Power · 1791
John Power and the distillery at John's Lane
In 1791, in a small inn at the corner of Thomas Street and John's Lane, Dublin, James Power, a Catholic publican of Wexford-Power descent, set up a pot-still in a backyard shed and began distilling whiskey for sale in his own bar. By the time of his son John Power's death in 1855, John's Lane was the second-largest pot-still distillery in Ireland, the most consistently profitable, and the leading exporter of Irish whiskey to the British and American markets. By 1880, under the third generation of Powers, John's Lane was the largest distillery in the world by single-site output. Power's Irish Whiskey was, by the 1890s, by the assessment of the Edinburgh and London trade journals, the most respected Irish single-distillery brand and the principal commercial face of Catholic Old-English Anglo-Irish capital. The distillery is the longest-continuously-operating Irish whiskey brand still on shelves; the original John's Lane pot still no longer operates on the site (closed 1974), but Powers Three Swallows is still produced under the same name at the Midleton distillery in Cork. The label has not changed in form since 1850.

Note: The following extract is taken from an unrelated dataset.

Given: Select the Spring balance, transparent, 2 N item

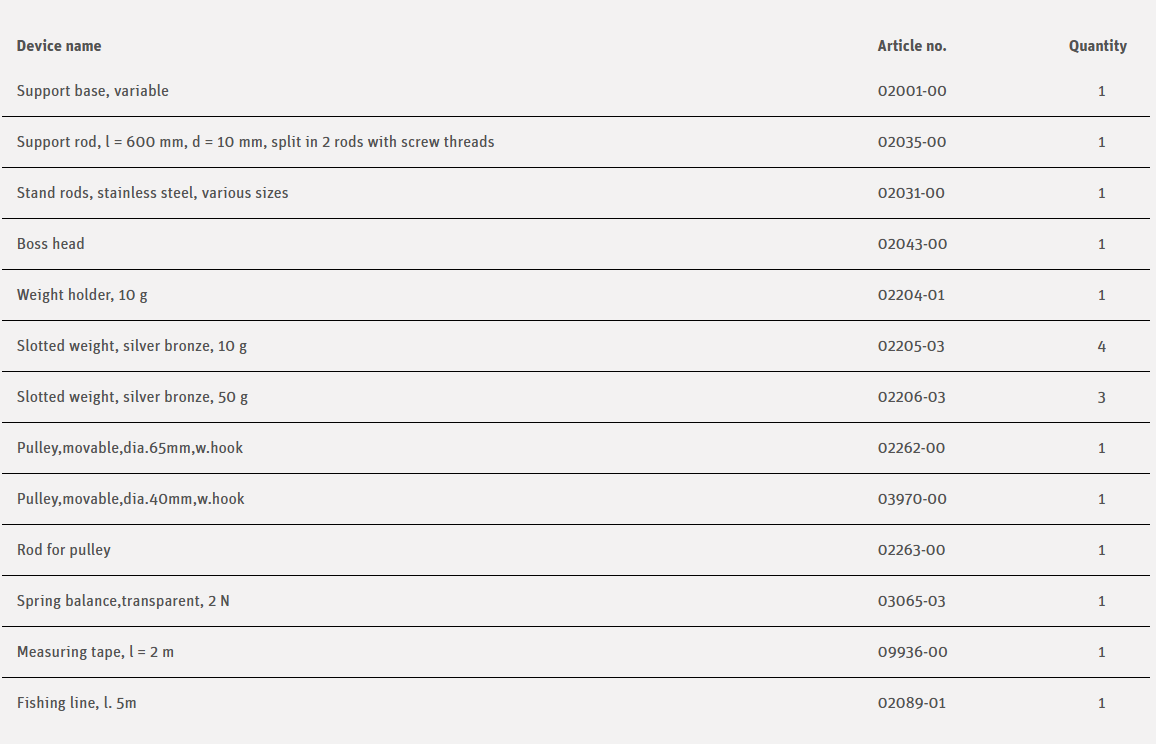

It is the late afternoon of an unrecorded day in the autumn of 1791, in the back-yard shed of the inn at the corner of Thomas Street and John's Lane, in central Dublin, just south of the Liffey. He is twenty-eight years old. He is James Power, born at Dunkitt in County Kilkenny in 1763 to a small farmer of the Catholic Old-English Power line, in his fifth year as the licensee of the Thomas Street inn, married Ellen Walsh of Dublin three years ago, with two small children. He is in shirt-sleeves and an apron, in the back-yard shed where he has had a copper pot-still installed in the past month at a cost of twenty-eight pounds.
On the bench in front of him are: a ledger in which he has been keeping the accounts of the inn for five years; the licence (in Gaelic and English) of the Thomas Street premises as a victualler; and the small printed pamphlet from the Excise of January 1791 setting out the new graduated rate of duty for licensed pot-still distillers, which is at this point the lowest it has been in twenty years. The licence to operate the still was granted to him by the Excise office at the Custom House the previous month.
He thinks: the pamphlet from the Excise gives me a duty of one shilling and threepence on the gallon at this scale of operation. The London market in malt whiskey is paying eight shillings the gallon at retail. The margin is the margin.
He thinks: the pot-still in the shed is rated at five hundred gallons a week. The five hundred gallons will, by my calculation, replace the current trade in the bar within six months.
He thinks: the bar is the test market. If the men of the bar will pay for a single John's Lane against a single Cork or Roscrea, the brand has a future.
He thinks: the men of the bar pay for a single John's Lane.
James Power's small operation grew steadily through the 1790s and the early 1800s. His son John Power expanded the distillery in 1822 to a larger facility on the same John's Lane site; the John's Lane Distillery, by the time of the third generation in the 1880s, was the largest single-site whiskey distillery in the world by output, employing about three thousand men in the trade between Dublin and Liverpool. The Power family's commercial stature in Catholic Anglo-Irish Dublin was second only to the Guinness family of St James's Gate, with whom the Powers had a long mutual social and political relationship through the nineteenth century; the two families were jointly the principal Catholic-Protestant commercial axis of the Dublin merchant class.
The distillery was nationalised into Irish Distillers Group in 1966 in the rationalisation of Irish whiskey production; the John's Lane site was closed in 1974 and the production transferred to Midleton in County Cork, where it continues under the same brand. The original copper pot stills (the Three Swallows of the brand mark, the three small chimneys of the John's Lane distillery as visible from the Thomas Street side) were retained and are on permanent display at the Old Jameson Distillery museum in Smithfield, Dublin. The label of Powers Gold Label, the principal modern bottling, has been substantially unchanged in form since 1850. The bottle on the shelf of any Irish bar in 2025 carries forward, in the lettering and the gold standing on a green ground, the design that the second-generation Power family of John's Lane settled on. The distilling family of John's Lane is the seventh-longest-running family-business succession in the British Isles; the senior cadet of the Power-Talbot line still carries the name on official Irish Distillers business.